● Available data:
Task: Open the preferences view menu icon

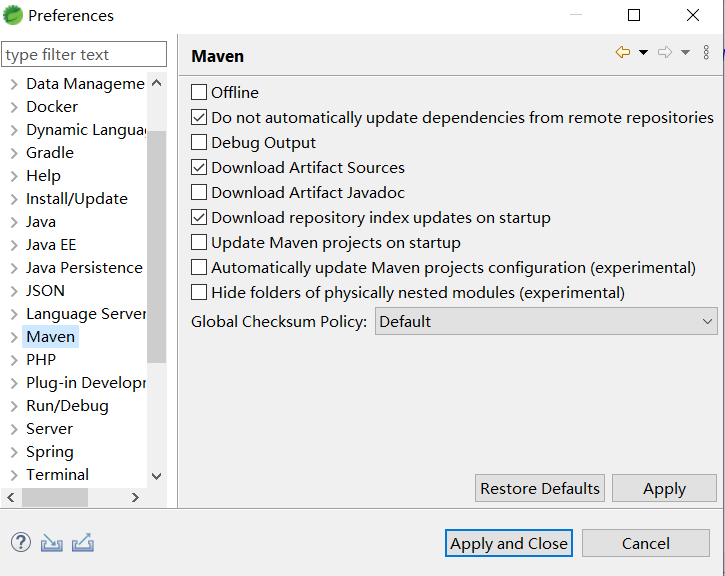Action: tap(706, 53)
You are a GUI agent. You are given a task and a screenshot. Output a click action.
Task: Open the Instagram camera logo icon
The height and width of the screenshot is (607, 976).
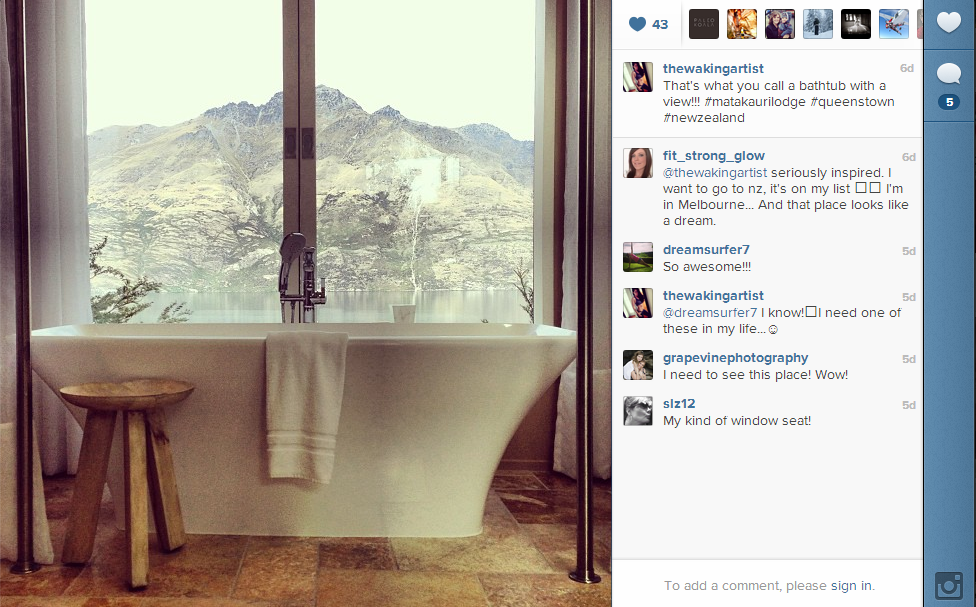coord(949,586)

● Required work:
Could you restate every record above word for word, leaving the pictures out?

● Expected output:
Task: Open the preferences view menu icon

Action: tap(706, 53)
You are a GUI agent. You are given a task and a screenshot. Output a click action.
Task: Open the Instagram camera logo icon
The height and width of the screenshot is (607, 976).
coord(949,586)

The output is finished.